Nothing should be left out: repeat all the data exactly.
○ ○ ○ ○
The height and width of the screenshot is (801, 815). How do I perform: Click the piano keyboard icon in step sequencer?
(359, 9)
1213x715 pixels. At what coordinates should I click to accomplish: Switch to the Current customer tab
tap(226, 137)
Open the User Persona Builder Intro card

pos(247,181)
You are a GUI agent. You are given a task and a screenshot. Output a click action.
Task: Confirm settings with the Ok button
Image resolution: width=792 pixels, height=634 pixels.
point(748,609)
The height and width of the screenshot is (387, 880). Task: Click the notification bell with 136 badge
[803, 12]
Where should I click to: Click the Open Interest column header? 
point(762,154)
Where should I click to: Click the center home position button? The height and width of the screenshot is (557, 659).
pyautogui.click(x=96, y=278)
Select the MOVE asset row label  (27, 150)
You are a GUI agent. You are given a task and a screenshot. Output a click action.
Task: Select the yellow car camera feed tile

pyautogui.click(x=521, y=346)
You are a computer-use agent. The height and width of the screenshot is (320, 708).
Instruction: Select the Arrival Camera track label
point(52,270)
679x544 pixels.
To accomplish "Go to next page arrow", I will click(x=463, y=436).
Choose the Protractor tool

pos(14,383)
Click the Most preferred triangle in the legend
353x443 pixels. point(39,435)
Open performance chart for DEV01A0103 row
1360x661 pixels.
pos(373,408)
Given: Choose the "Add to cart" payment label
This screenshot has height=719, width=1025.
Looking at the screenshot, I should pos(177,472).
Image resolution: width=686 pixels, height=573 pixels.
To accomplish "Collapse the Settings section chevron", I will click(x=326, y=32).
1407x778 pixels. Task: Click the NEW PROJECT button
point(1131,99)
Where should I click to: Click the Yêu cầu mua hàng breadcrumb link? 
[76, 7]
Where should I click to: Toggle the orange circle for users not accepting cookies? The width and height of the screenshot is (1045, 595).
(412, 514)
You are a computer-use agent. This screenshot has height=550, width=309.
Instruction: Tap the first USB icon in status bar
○ ○ ○ ○
ANSWER SECTION:
The height and width of the screenshot is (801, 815). How do I perform: Click the piano keyboard icon in step sequencer?
(359, 9)
1213x715 pixels. At what coordinates should I click to accomplish: Switch to the Current customer tab
tap(226, 137)
Open the User Persona Builder Intro card

pos(247,181)
You are a GUI agent. You are given a task and a screenshot. Output a click action.
Task: Confirm settings with the Ok button
Image resolution: width=792 pixels, height=634 pixels.
point(748,609)
The height and width of the screenshot is (387, 880). Task: Click the notification bell with 136 badge
[803, 12]
Where should I click to: Click the Open Interest column header? 
point(762,154)
Where should I click to: Click the center home position button? The height and width of the screenshot is (557, 659).
pyautogui.click(x=96, y=278)
Select the MOVE asset row label  (27, 150)
You are a GUI agent. You are given a task and a screenshot. Output a click action.
Task: Select the yellow car camera feed tile

pyautogui.click(x=521, y=346)
You are a computer-use agent. The height and width of the screenshot is (320, 708).
Instruction: Select the Arrival Camera track label
point(52,270)
679x544 pixels.
To accomplish "Go to next page arrow", I will click(x=463, y=436).
Choose the Protractor tool

pos(14,383)
Click the Most preferred triangle in the legend
353x443 pixels. point(39,435)
Open performance chart for DEV01A0103 row
1360x661 pixels.
pos(373,408)
Given: Choose the "Add to cart" payment label
This screenshot has height=719, width=1025.
Looking at the screenshot, I should pos(177,472).
Image resolution: width=686 pixels, height=573 pixels.
To accomplish "Collapse the Settings section chevron", I will click(x=326, y=32).
1407x778 pixels. Task: Click the NEW PROJECT button
point(1131,99)
Where should I click to: Click the Yêu cầu mua hàng breadcrumb link? 
[76, 7]
Where should I click to: Toggle the orange circle for users not accepting cookies? The width and height of the screenshot is (1045, 595).
(412, 514)
You are a computer-use agent. This screenshot has height=550, width=309.
Instruction: Tap the first USB icon in status bar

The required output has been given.